Mohammed smiled. “You
were
scared, weren’t you? You actually ducked and made shooting her easy. It was beneficial. She was suspicious of you. Had she lived, she might have tipped off the FBI and gotten you arrested. That would have been unfortunate for us. I also knew you needed her credentials to access the virtual private network to get on the CIA’s network remotely. I put the chances at fifty percent that you would just lose your mind when she died and not go through with the scrape. But I underestimated your cunning.”
Ethan mumbled, “She wasn’t going to turn me in.” Mohammed shrugged. “Then I overestimated her patriotism. Anyway, it all turned out perfectly.”
“You used me,” Ross mumbled.
“A vulnerable asset is a valuable asset.”
“You used
me
!” Gianna shouted it in fury.
Mohammed pointed in her face. “Of course I used
you
! You were easy to use. You knew I had the crawler, and you knew you had to get Ethan to install it. But you were helpless in that regard. I made him scrape the files.”
“And now what will you do?” asked Ethan.
“I wanted to kidnap you after Panama and bring you Tehran, but my leadership demanded I preserve my relationship with ITP if at all possible. I thought it was possible. I thought we could come back here, Gianna and I could work on your for a few days, wear you down, persuade you to give up the password to your intelligence scrape.
“But that was not to be. You insisted on going public, drawing attention to yourself, at which point the Americans would kidnap or kill you.
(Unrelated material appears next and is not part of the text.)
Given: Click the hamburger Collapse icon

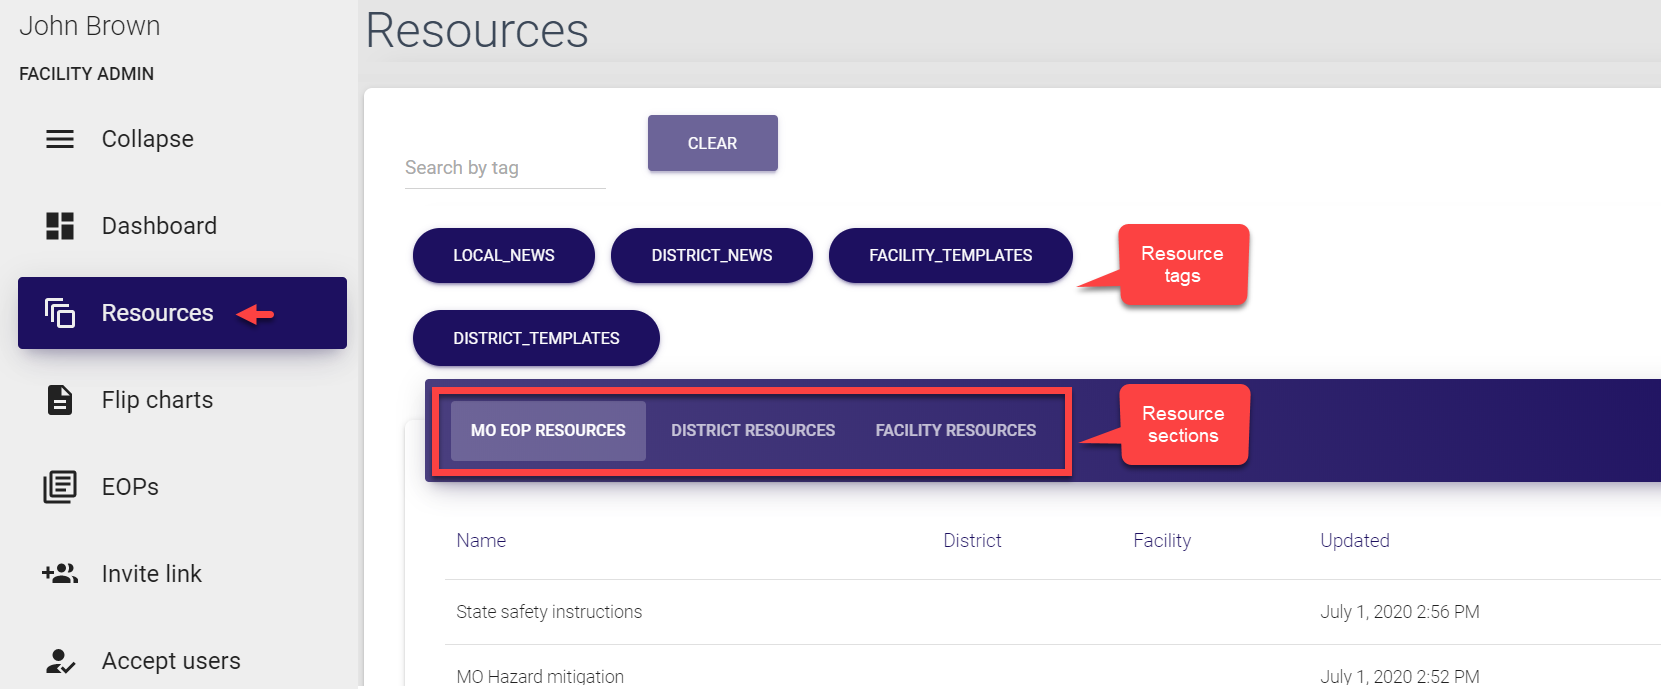Looking at the screenshot, I should coord(60,139).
I can’t wait around for someone else to show up and take the breach that I worked so long and hard to create. I am going to take it myself. Now.” He motioned to Shiraz, who walked over to the laptop computer on the table. The Quds Force man opened the lid, then turned back to Ross. Mohammed said, “I assume the files are on the computer. You wouldn’t have left them on the crawler drive. We need the passwords, please.”
“What will you do with the information?”
“We will take the information back to Iran. Of course.” Ethan shook his head. “I’m not going to tell you anything.”
Mohammed smiled. It was sinister, more so because it was completely out of phase of the personality of the man Ethan had been around the past several days. As if his body had been taken over by another being.
The Iranian said, “Of course you say that now. Let’s see what you say when I am through with you.”
Suddenly Kashan spun into the doorway, entering the room at a run. He said something in Farsi that Ross couldn’t understand, but it was telling that the men weren’t troubling themselves with Arabic any longer. There was no pretense but that they were agents from Tehran.
Mohammed’s face went from calm confidence to obvious alarm, “The FBI is here. Outside.” He motioned toward the door. “We are leaving now.”
Bertoli said, “Where are you taking us?”
“We must hurry.” He was emphatic. Brusque. “We’ll go downstairs to the parking garage. Now.”
Shiraz stuffed the laptop into the backpack, slipped it onto his back. Isfahan looked out the doorway, checking up and down.
Ross wondered where the other Iranians were, but he did not ask.
“I’m not going anywhere with you. I’m staying right here.”
Isfahan and Shiraz pointed silenced pistols at Ethan and Gianna. In seconds everyone was moving toward the stairs.